A alimentação adequada desempenha um papel crucial na prevenção de qualquer infecção viral, incluindo hepatite, dado o seu papel na manutenção do sistema imunológico. Mas especialmente para os tipos que são transmitidos por meio de alimentos e água contaminados, como a hepatite A e E, algumas estratégias comuns aos nutricionistas merecem destaques: higienização adequada de alimentos e manipulares; tempo de cozimento correto para cada tipo de alimento e recomendações básicas para se e evitar o consumo de água de procedência desconhecida são medidas essenciais.
Qual o papel da alimentação no manejo de uma hepatite viral já existente?

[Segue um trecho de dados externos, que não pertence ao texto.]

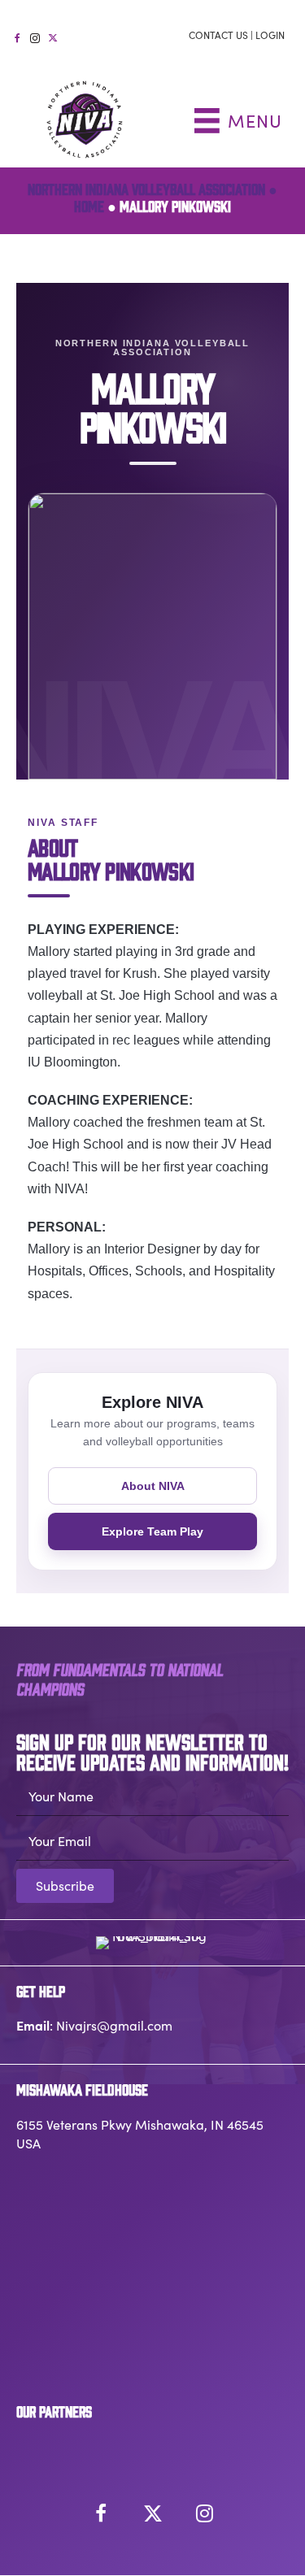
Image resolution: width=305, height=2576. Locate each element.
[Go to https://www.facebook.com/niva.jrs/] (17, 36)
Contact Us (218, 34)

Para indivíduos que já possuem uma hepatite viral crônica (B e C), alguns estudos têm mostrado a alimentação e nutrição como um componente importante no manejo da doença. Alguns insights:
- Suplementos como L-carnitina, soja, vitaminas E e C, e zinco mostraram resultados promissores na melhoria da qualidade de vida e no perfil antioxidante e inflamatório de pacientes com hepatite C crônica;
- O consumo regular de café (duas xícaras por dia), restrição de ferro dietético (menos de 7 mg/dia), aumento do consumo de ácidos graxos ômega-3, curcumina e ingestão de micronutrientes conforme as recomendações dietéticas são fundamentais para pacientes com hepatite C;
- Em pacientes com hepatite C crônica, uma dieta rica em peixes (alta em ácidos graxos poli-insaturados) esteve associada a uma menor carga viral. Por outro lado, uma alta ingestão de fibras esteve associada a uma maior carga viral;
- Sugere-se que o vírus da hepatite B (HBV) explora os recursos metabólicos do hospedeiro para garantir sua persistência. Recomenda-se evitar a privação alimentar de curto prazo e adotar a ingestão de carboidratos complexos antes de dormir para controlar a expressão gênica do HBV
Reitera-se que tais estudos são insuficientes para fomentarem recomendações diretas e com promessas de melhora para os pacientes, mas tais insights podem ser interessantes no momento de um planejamento alimentar para alguém com estas condições – além disso, todo o comprometimento das funções hepáticas não pode ser esquecido em tal planejamento.
Assim, ao lidar com a complexidade das funções hepáticas comprometidas pela hepatite, a intervenção de um nutricionista vai além de uma mera recomendação alimentar. Eles atuam como estrategistas de saúde, ajustando a nutrição de forma personalizada para cada paciente, visando não só a manutenção, mas a potencial recuperação da função hepática.
Em um cenário onde o fígado não pode desempenhar suas funções vitais de maneira eficaz, o conhecimento dos nutricionistas (que não pode se limitar a este artigo introdutório) se torna uma ferramenta essencial, transformando o planejamento alimentar em uma poderosa alavanca para a qualidade de vida e bem-estar dos pacientes com hepatite.